The Measures of eligibility to be President are detailed by Article II, seen below:

No Person except a natural born Citizen, or a Citizen of the United States, at the time of the Adoption of this Constitution, shall be eligible to the Office of President; neither shall any Person be eligible to that Office who shall not have attained to the Age of thirty five Years, and been fourteen Years a Resident within the United States.

These are extended to the Vice-President, via the 12th Amendment:

...But no person constitutionally ineligible to the office of President shall be eligible to that of Vice-President of the United States.

While the text of the 22nd Amendment, as understood in the language of the age in which it was drafted and the surrounding debate, stops an individual from being elected to a third term, or a 2nd term after serving a term and more than two years of a preceding term, it doesn't constitute an additional measure of eligibility.

No person shall be elected to the office of the President more than twice, and no person who has held the office of President, or acted as President, for more than two years of a term to which some other person was elected President shall be elected to the office of President more than once.

There is distinction between being eligible to hold the office and being elected to the office.

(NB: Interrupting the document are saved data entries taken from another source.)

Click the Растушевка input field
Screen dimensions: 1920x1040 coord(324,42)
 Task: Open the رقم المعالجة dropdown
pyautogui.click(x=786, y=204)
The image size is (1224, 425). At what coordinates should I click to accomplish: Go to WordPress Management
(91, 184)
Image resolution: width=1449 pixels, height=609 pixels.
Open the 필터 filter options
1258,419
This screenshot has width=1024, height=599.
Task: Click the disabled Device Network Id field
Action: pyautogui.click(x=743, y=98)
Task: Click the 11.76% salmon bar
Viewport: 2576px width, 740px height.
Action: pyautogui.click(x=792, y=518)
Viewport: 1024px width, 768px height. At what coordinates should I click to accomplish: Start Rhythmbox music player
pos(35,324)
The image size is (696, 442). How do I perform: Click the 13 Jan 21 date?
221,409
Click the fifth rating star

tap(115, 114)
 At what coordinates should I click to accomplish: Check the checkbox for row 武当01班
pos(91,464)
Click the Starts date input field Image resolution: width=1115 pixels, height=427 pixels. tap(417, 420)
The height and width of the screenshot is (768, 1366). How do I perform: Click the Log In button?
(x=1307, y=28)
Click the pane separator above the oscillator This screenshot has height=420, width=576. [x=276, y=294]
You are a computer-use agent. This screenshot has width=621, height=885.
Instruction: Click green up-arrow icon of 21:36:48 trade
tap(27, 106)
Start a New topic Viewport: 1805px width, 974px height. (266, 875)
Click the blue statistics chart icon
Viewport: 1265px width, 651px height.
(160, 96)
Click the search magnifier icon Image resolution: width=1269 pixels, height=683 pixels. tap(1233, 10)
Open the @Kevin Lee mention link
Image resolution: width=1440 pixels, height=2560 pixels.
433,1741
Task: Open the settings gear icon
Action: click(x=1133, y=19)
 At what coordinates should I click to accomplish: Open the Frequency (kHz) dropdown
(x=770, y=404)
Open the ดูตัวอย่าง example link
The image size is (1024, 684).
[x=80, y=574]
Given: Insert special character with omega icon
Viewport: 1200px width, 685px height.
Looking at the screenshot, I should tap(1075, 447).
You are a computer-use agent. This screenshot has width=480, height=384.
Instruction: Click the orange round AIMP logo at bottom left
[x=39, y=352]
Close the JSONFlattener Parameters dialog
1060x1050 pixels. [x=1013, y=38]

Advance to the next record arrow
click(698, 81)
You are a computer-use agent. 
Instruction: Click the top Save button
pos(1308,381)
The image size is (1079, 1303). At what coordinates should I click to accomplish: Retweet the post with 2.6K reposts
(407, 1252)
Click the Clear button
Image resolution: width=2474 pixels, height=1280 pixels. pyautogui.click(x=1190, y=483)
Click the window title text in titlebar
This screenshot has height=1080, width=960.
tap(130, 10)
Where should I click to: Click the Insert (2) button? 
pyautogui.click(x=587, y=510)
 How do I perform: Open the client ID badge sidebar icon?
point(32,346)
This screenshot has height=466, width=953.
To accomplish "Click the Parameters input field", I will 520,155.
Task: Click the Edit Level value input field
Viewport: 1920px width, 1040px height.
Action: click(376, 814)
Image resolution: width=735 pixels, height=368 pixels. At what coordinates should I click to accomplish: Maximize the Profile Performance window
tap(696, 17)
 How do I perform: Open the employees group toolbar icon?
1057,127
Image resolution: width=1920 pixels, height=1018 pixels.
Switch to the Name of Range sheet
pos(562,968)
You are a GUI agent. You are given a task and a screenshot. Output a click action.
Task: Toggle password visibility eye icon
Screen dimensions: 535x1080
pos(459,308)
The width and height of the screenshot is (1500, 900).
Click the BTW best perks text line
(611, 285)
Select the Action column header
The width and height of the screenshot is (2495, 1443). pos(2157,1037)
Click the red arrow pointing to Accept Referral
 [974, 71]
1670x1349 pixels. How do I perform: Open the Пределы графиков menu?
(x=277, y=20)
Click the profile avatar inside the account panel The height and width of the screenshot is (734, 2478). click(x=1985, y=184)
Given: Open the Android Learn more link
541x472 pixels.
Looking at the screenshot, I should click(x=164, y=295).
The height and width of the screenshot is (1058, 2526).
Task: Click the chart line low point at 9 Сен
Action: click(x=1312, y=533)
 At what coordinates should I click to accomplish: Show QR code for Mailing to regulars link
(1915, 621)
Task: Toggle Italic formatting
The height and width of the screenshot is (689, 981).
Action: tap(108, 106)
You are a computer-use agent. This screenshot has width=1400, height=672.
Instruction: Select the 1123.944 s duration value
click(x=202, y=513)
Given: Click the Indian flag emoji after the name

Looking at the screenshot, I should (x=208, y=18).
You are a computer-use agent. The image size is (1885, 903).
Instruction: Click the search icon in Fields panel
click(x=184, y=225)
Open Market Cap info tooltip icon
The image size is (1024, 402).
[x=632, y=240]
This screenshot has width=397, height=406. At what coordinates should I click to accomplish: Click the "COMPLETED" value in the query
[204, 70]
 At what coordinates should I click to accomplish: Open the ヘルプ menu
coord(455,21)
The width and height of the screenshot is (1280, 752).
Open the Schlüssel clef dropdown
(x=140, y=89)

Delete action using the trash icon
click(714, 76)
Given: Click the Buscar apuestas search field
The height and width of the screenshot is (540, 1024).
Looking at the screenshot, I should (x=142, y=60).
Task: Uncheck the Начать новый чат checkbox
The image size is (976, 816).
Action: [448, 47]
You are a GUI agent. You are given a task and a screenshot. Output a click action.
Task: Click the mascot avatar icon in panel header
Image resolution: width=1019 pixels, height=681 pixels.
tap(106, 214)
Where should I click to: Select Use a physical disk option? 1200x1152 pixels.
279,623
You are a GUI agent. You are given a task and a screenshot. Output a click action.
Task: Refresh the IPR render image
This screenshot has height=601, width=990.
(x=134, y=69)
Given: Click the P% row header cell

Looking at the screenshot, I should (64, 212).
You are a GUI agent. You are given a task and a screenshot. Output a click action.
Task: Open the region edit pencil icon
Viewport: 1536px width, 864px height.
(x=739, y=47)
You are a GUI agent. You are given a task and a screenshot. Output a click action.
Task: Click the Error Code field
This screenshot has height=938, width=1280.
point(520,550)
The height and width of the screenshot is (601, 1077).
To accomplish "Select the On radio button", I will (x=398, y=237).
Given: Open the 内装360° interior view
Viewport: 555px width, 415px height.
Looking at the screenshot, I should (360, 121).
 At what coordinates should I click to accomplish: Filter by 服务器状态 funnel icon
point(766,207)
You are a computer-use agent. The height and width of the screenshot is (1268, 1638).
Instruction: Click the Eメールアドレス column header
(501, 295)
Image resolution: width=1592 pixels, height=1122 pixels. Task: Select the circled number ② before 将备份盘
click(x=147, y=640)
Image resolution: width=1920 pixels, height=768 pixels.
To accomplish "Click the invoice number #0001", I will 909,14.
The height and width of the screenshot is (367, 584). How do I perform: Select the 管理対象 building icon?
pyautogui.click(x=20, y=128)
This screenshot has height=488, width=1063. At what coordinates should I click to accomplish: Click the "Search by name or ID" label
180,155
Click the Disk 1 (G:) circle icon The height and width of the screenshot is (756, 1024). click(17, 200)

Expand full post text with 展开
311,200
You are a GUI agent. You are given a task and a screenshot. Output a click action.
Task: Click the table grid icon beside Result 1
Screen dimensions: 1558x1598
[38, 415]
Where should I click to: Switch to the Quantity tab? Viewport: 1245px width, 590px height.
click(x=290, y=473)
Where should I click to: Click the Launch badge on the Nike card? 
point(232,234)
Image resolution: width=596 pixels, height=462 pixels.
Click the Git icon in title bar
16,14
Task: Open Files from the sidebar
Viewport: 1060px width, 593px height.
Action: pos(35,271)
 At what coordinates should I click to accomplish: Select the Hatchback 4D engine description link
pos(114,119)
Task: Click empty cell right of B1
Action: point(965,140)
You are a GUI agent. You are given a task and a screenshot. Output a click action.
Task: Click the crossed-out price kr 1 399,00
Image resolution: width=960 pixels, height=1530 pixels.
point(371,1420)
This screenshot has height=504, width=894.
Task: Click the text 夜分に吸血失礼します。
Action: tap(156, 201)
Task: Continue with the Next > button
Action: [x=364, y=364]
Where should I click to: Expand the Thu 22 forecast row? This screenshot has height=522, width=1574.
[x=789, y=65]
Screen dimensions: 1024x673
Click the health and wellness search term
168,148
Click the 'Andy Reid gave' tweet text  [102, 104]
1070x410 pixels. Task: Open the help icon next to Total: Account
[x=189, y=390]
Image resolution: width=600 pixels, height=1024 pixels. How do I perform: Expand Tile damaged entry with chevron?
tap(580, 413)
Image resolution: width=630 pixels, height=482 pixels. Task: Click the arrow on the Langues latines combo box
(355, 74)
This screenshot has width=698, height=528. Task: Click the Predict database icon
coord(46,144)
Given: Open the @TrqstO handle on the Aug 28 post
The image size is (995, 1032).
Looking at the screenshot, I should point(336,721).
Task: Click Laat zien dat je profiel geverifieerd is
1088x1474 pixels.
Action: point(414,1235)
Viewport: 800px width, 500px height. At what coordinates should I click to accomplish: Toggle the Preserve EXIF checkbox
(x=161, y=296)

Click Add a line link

As things stand, there isn't a Constitutional or legal hurdle stopping an individual for joining a ticket as the Vice-President.

The Constitution is the foundational document of the national government for the United States. It delineates how the government is constructed, who can be president, and who can be elected as president (with the 22nd Amendment). There is not a point, legislatively, beneath the Constitution that could constrain this matter; that is why it required an Amendment to detail term limits for the President, how the Vice President would be elected, and path of succession in case of disability. This stems from the Supremacy clause of the same document, Article VI, clause II.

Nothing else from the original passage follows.